In the most influential analysis of technology disruption, Clayton Christenson used many examples to show how difficult it is for a new technology to dislodge the current one. The latter has the benefit of widespead understanding, a support infrastructure, and an ongoing research and development programme that constantly refines it, year on year. In the car industry, the efficiency of modern car engines compared with those of just a few decades ago shows this effect – despite the fact that there is hardly anything in a modern car that hasn’t been well known and understood for a generation.
Given this very common scenario, it is surprising that any disruptive technology ever makes it to market, unless it has some all encompassing technical and commercial advantage. When we study actual examples we often find, as Christenson did, that early disruptive technologies did not initially have either a technical or a cost advantage in the current dominant application.

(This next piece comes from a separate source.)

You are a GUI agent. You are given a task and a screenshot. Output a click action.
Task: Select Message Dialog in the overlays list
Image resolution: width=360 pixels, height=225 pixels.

A good example for Christenson is hydaulic mechanical digger – which the British call a “JCB” in honour of the first mass market supplier of these machines in the UK. When these first appeared, the predominant mechanical digger used a crane arm, drag chains and a buckets to excavate prodigious quantities of material at one draw. And you can still find machines like that at work in open-cast coal mines today, even though they have all but vanished elsewhere. Early hydraulic diggers didn’t have the capacity to take over the most common application. Instead, they were used for new, much smaller applications, where their flexibility and their ability to work in confined spaces enabled them to tackle jobs that a crane-type digger couldn’t.
Another more recent example of disruption is the personal computer, which has all but replaced the mainframe to the extent that large central computing facilities are now based on arrays of cut-down personal computers. But the PC didn’t do mainframe computer work initially. It performed useful and recreational functions for individuals, then office and clerical functions. Cut-down lower powered mini-computers were developed to deliver mainframe applications at much lower cost to smaller companies or distributed large ones. The personal computer, now backed by the rapid evolution a huge market and many suppliers provides, was soon able to disrupt the mini-computer and then go on to replace (or perhaps one should say, redefine) the mainframe as well.
So how’s the electric car doing as a disruptive technology for personal transport? A direct assault on the sub-compact car market – i.e. by trying to do what a car does today – will be difficult for the electric car given the weight of its batteries and how long they take to charge. For as long as batteries are a hundred times heavier than a petrol tank for the same energy storage, electric cars as currently constructed aren’t ever going to completely replace conventional ones. However, there are some things they can already do better than a car, and if they can establish themselves sufficiently doing those things, history suggests that they will attract investment away from the incumbent technology to the point where they may eventually displace it. Currently, however, electric cars will struggle if they attempt to persuade the mainstream car market that they represent a superior product.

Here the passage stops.